___ Reading text

Fallout hasn’t just brought about the political ascent of the far-right that aims at unraveling the country’s recent history of multiculturalism. It has also tested France’s commitment to laïcité, its peculiar version of secularism, as The Christian Science Monitor’s Sara Miller Llana and Colette Davidson wrote last week:
As Islam gets conflated with terrorism and religion generally has gotten tied up in identity politics, France is struggling to balance its secularly driven commitment to laïcité with increasing determination among the country’s religious communities to express their faith in public.
“The French have become less tolerant about the expression of religion in shared or common space, in the street, on the beaches, in the public square,” says Jean-Paul Willaime, an expert on laïcité and religion at the EPHE, or Practical School of Higher Studies. “It makes religious groups, whether Catholic or Protestants, Jews or Muslims, react ... and want to further express their identity in public places.”
French authorities have appealed for unity. But their response – calling the threat’s weight “heavy and permanent,” writing off future terrorist attacks as inevitable, ramping up its bombardment of the Islamic State and hugely expanding an often-maladroit system of surveillance – has done little to dispel fears and ease social tensions for some.
“[W]e have entered a new era, leaving carefree times in the past,” wrote interior minister Manuel Valls in an op-ed on Saturday.
Most of the security measures taken by French authorities are legal only under the state of emergency declared in the immediate wake of the attacks and still in effect. And human rights groups say raids and other measures are aimed almost exclusively at Muslims and frequently snare innocent people.
“There is little evidence that this approach is working and it comes at a cost to fundamental rights,” wrote the Paris-based International Federation of Human Rights in a recent report.
Sting told the Associated Press on Saturday that proceeds from the concert would go to two charities that help survivors. Family members of those who died in the Bataclan may be among those attending, having been given tickets by organizers. But not all of them.
"I don't want to put a foot in the Bataclan,” said Jean Marie de Peretti, father of victim Aurelie de Peretti, in an interview with the AP. “Even if Sting is a legend. I'm staying with my family tonight.”

______

Set problem:
Answer these about the article on France's response to the attacks:
(a) What position does Jean-Paul Willaime hold?
(b) Under what condition are most of the French authorities' security measures legal?
(c) Where will the proceeds from Sting's concert go?
The material that comes next has no connection to the article.

___ Information supplied

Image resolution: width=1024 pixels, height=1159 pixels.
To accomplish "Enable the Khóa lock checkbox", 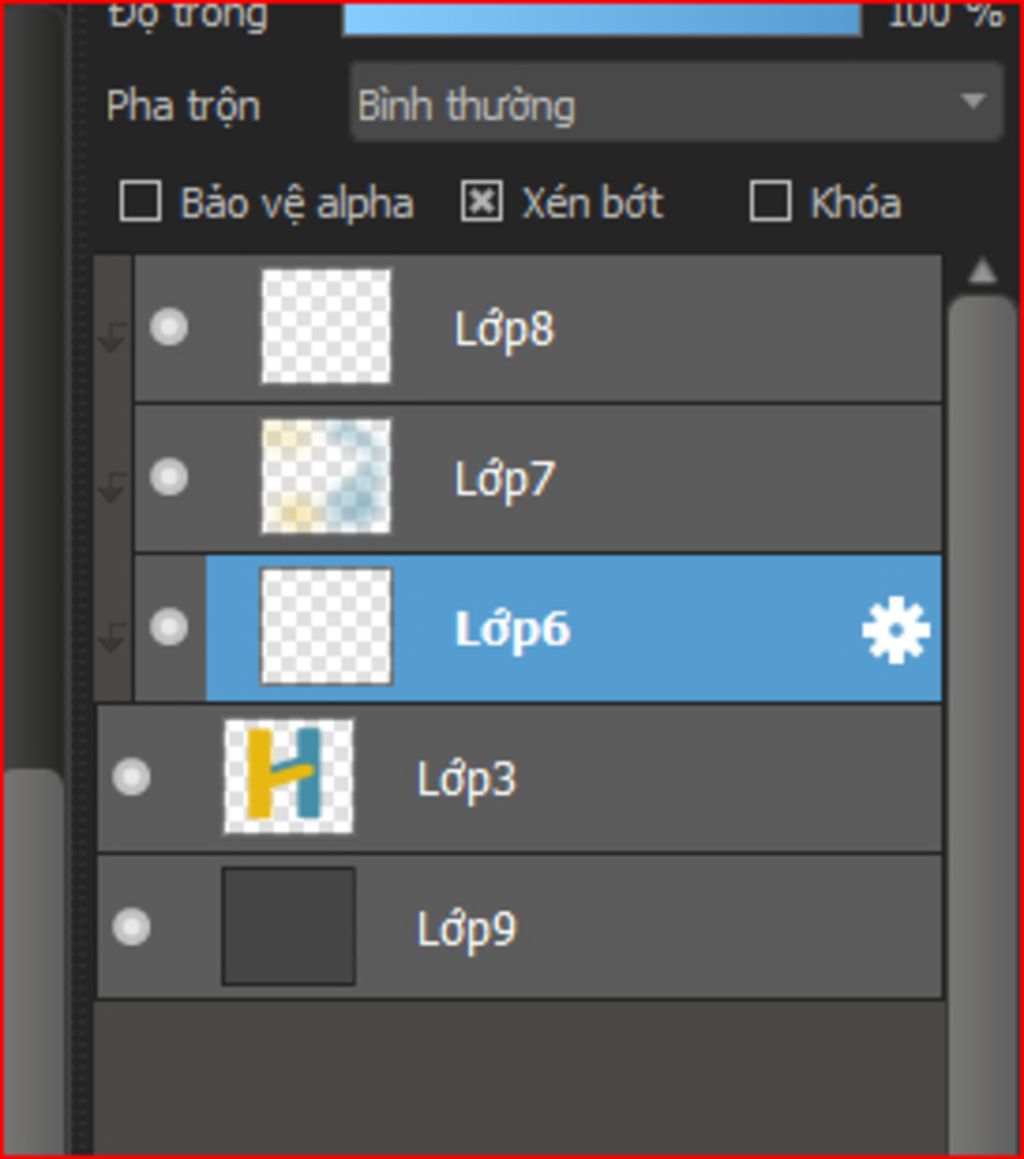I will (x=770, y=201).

______
___ Information supplied

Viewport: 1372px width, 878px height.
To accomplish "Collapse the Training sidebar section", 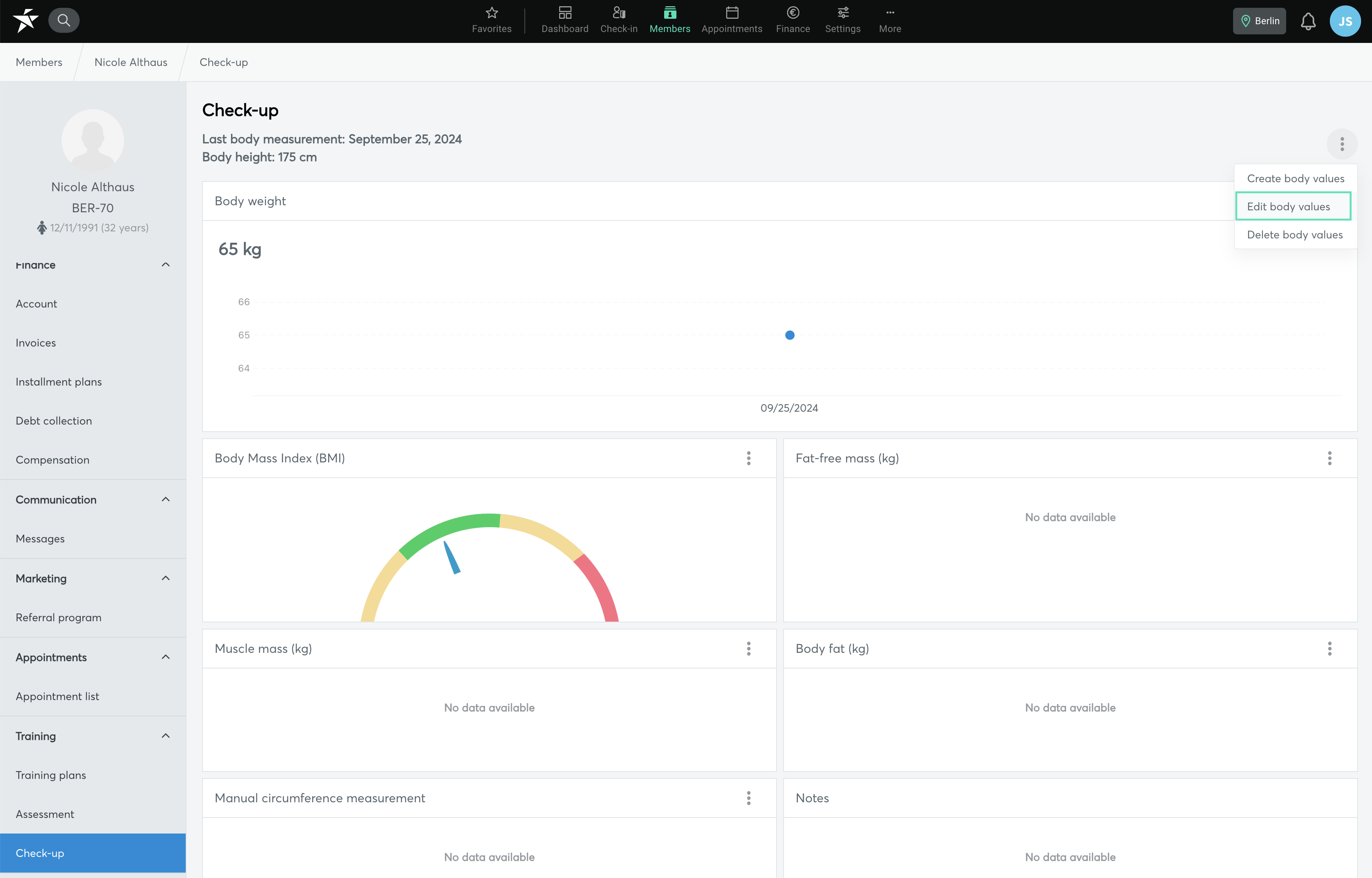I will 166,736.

______
___ Information supplied

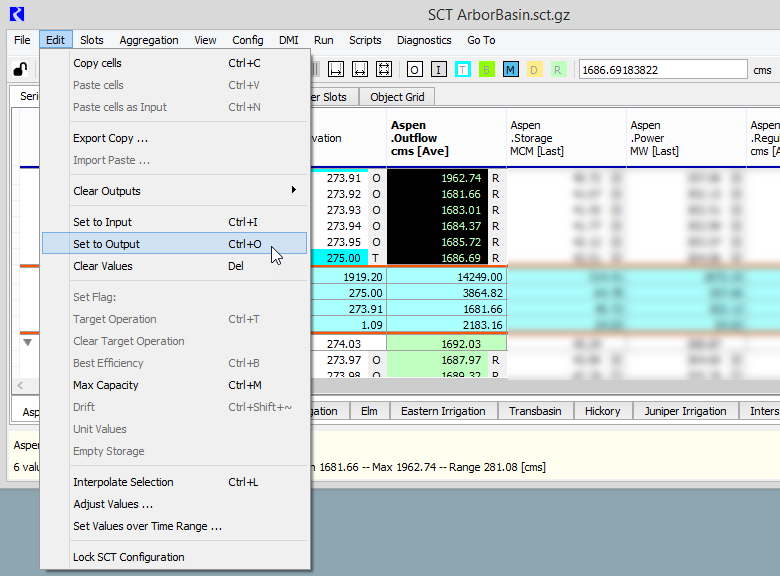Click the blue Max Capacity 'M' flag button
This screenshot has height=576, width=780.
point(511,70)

______

Solution for this task:
(a) He is an expert on laïcité and religion at the EPHE, or Practical School of Higher Studies.
(b) They are legal only under the state of emergency declared in the immediate wake of the attacks and still in effect.
(c) They will go to two charities that help survivors.